Work to complete
Copy, exactly as written, the lines that begin at the one containing "This screenshot has" and end at the one containing "How do I perform: Click inside". Skip any pictures in the data below.

Raw data

====

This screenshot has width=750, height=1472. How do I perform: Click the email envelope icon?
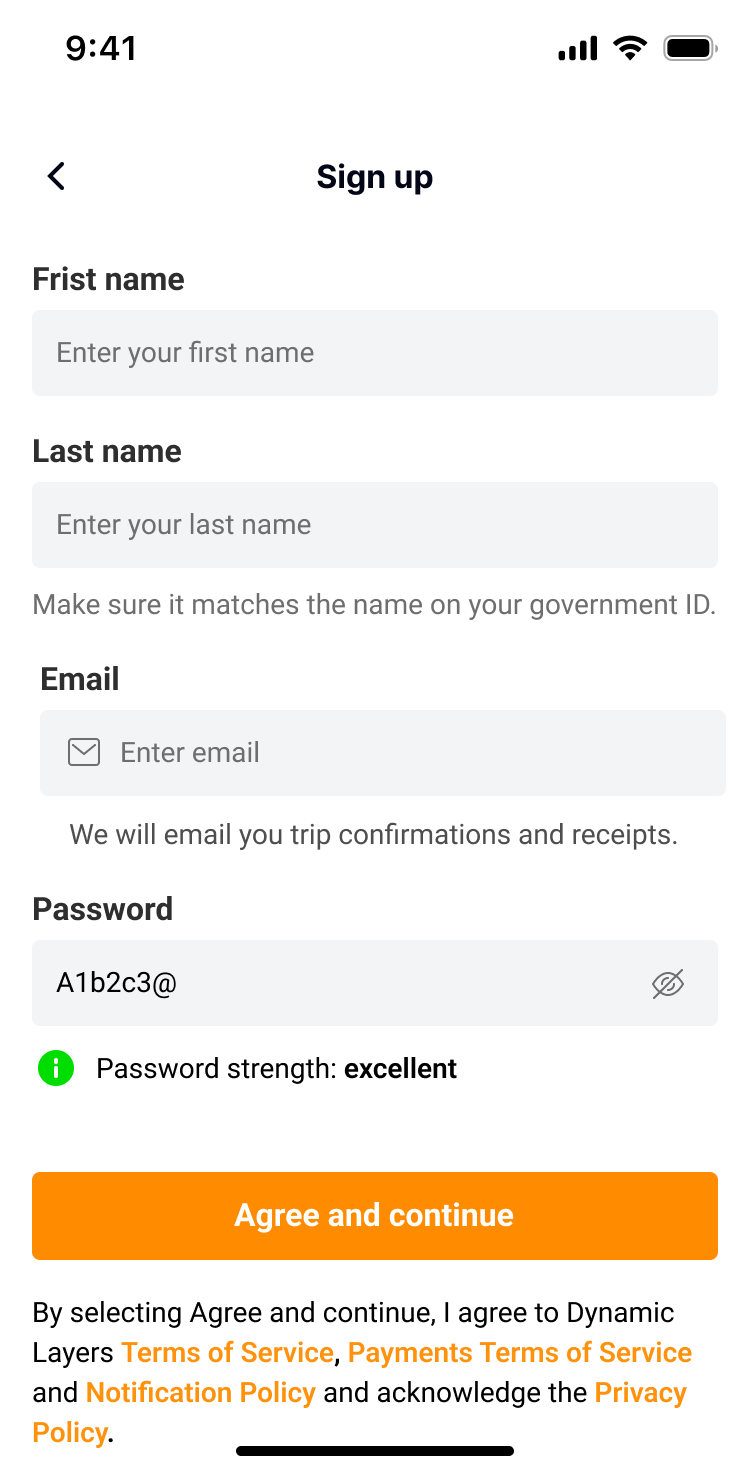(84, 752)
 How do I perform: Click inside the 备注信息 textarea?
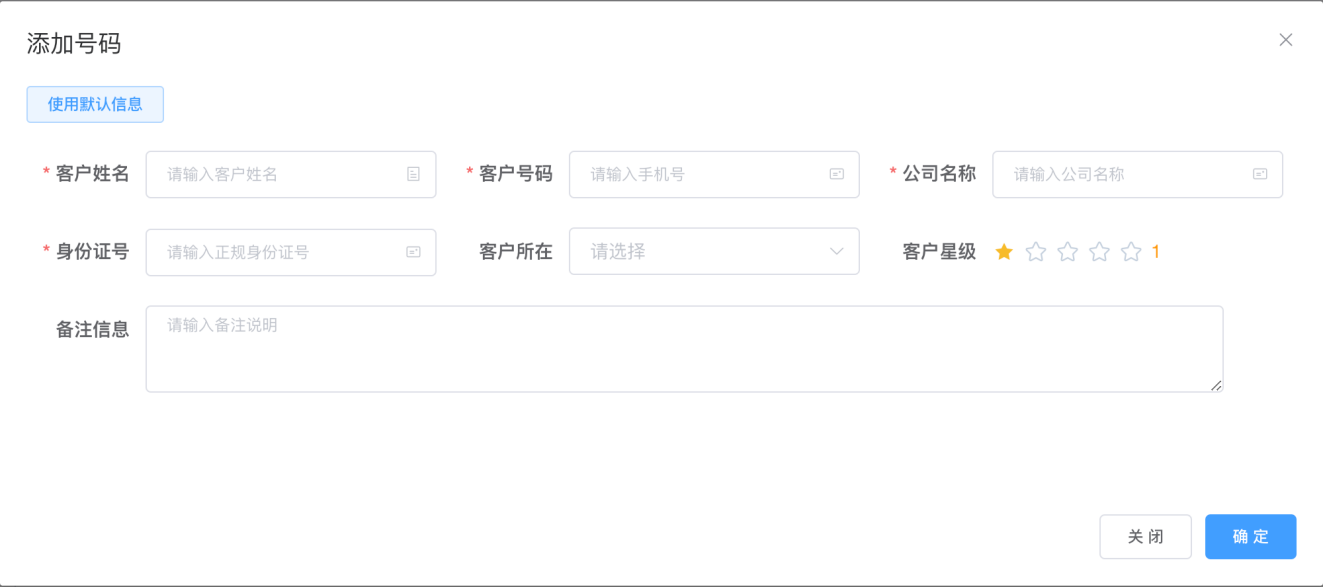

====

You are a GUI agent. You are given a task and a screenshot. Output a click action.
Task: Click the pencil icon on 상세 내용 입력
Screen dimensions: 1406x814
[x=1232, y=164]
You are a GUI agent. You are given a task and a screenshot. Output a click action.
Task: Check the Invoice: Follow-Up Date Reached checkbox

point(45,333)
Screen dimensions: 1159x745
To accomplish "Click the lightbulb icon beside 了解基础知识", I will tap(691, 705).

====

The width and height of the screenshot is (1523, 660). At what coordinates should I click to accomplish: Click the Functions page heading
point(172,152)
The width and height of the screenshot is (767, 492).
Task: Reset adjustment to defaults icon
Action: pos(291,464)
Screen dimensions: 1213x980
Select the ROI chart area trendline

====

Completed exercise
This screenshot has width=750, height=1472. How do I perform: Click the email envelope icon?
(84, 752)
 How do I perform: Click inside the 备注信息 textarea?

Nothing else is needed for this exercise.